Another man with a sloping forehead walked into the lounge.

'What a damned business this is we've got on our hands!' the general said. 'I can't even pass anyone in the street or see anyone in a café now without automatically checking to see what type his skull is.'

'I hope you will forgive me for venturing the observation, but I think you're drinking a little too much,' the priest said amiably, fixing him with his grey eyes.

At that moment the general saw the colour of those eyes as somehow the same as the television screen at the other end of the lounge. The colour of a television that never lights up! the general said to himself. Or rather of a television screen perpetually showing the same utterly incomprehensible programme.

He looked down for an instant into his now colourless glass as he twisted it round and round in his fingers. 'And what else should I be doing, in your opinion?' he asked with a certain amount of irritation. 'What advice have you to offer me? Should I be taking photos to show to my wife when I get back, or keeping a diary and making notes of all the places of interest? Eh? What do you think?'

'I didn't say that. I simply pointed out that you are perhaps drinking a little too much.'

'Whereas I find it astonishing that you don't drink. Very astonishing in fact.'

'I have never drunk alcohol,' the priest said.

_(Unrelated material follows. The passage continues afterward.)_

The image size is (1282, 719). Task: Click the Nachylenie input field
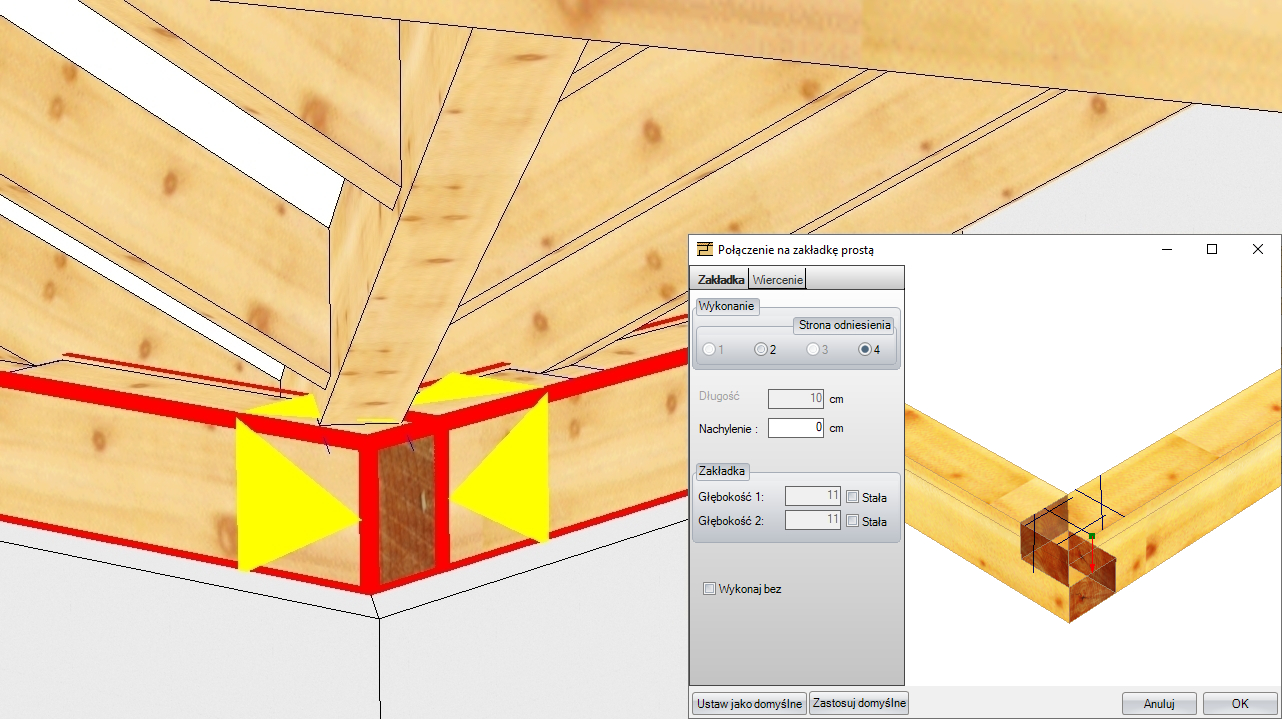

'That's no reason not to drink it now. Do as I do: drink every evening in order to forget what you see all day long.'

'And why should I forget what I see during the day?'

'Because we come from the same country as all these poor wretches,' the general said, tapping with his finger on his briefcase. 'Don't you feel sorry for them ? '

'Please don't attack me,' the priest said. 'I am just as attached to my country as you are.'

The general smiled. 'Do you know something?' he said. 'I've noticed that our conversations during the past three days or so have the oddest way of sounding like dialogues from some of the modern plays I've seen. Extremely boring ones, I might add.'

The priest smiled in his turn.

'That is in the nature of things. Any conversation is bound to bear a resemblance to the dialogue in some play or comedy.'

'Do you enjoy the modern theatre ? '

'Yes, to a certain extent.'

The general looked into the priest's eyes for a long moment before averting his gaze.

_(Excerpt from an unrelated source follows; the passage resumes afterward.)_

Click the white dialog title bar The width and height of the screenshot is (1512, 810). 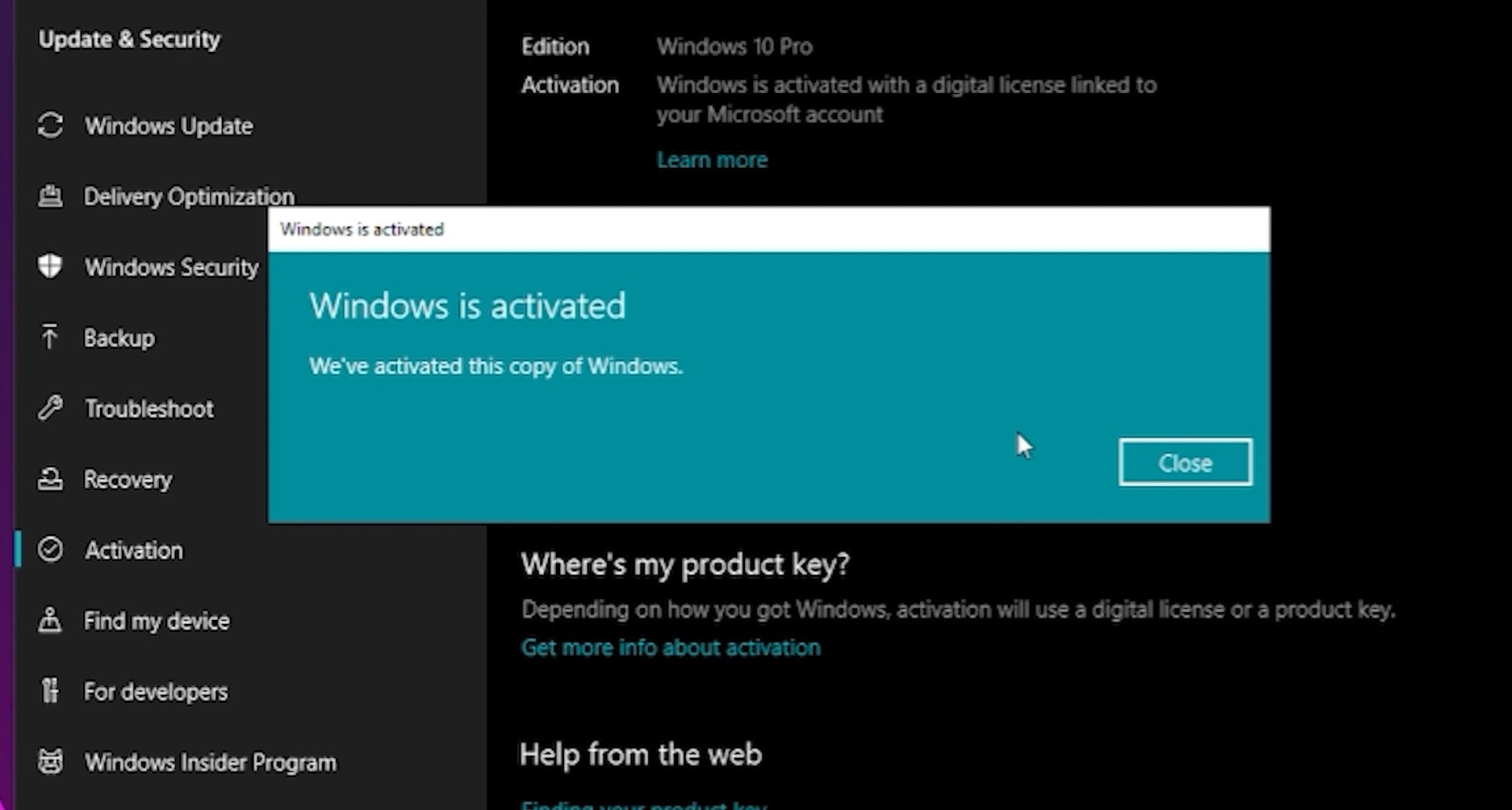(768, 229)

'My poor soldiers,' he said suddenly, as though waking from a dream. 'It tears at my heart when I think of them. I feel like a foster father trying to make it up to children that others have abandoned. You can sometimes feel even fonder of other people's children who have been left by them than of your own. But what can I do for them? How can I avenge them?'

'It tears my heart too,' the priest said. 'But however much my heart bleeds it also boils with hate.' 'We are so powerless. We have nothing but lists and reports in our hands. All we can do is hunt out their graves. And one by one at that. It is sad to have been reduced to

such impotence.'

'That is fate.'

The general nodded.

Again just like a play! he thought to himself. He acts as though he's made of metal, that priest. But I'd be curious to know, all the same, whether he was as metallic as this when he was alone with Colonel Z.'s beautiful widow. And he tried to picture to himself how the priest might behave when left alone with a pretty woman like that, how he would have to pull up his cassock in order to kneel down in front of her. Did she just find him attractive, or was there an ulterior motive that made her encourage him? Did anything really happen between them . . . ? But, after all, of what interest is it to me?

A voice emerging from the lounge radio drew his attention. He turned his head to listen. Albanian struck him as a harsh language. He had heard it spoken quite a lot by this time—by the country people who came to help with their excavations in the local cemeteries. And those dead soldiers, he thought, they must certainly have heard it too—a fatal tongue for them. This must be the news now by the sound of it, he thought. And then he did in fact begin to catch familiar syllables : Tel-Aviv, Bonn, Laos ...

So many cities scattered all over the face of the earth, he thought to himself, and his mind harked back once more to all those soldiers who had come to Albania from so many different countries, to the inscriptions on the rusty metal labels, to the crosses, to the marks on the earth, to the clumsily printed names. But most of the graves had no distinguishing marks over them at all. Worse still, the majority of the dead men they were seeking hadn't been given proper burial. They had simply been piled up in common graves, thrown into hurriedly dug trenches, just dropped into the mud. And there were some who had even been deprived of that muddy ground as a resting place—those that existed solely in his lists.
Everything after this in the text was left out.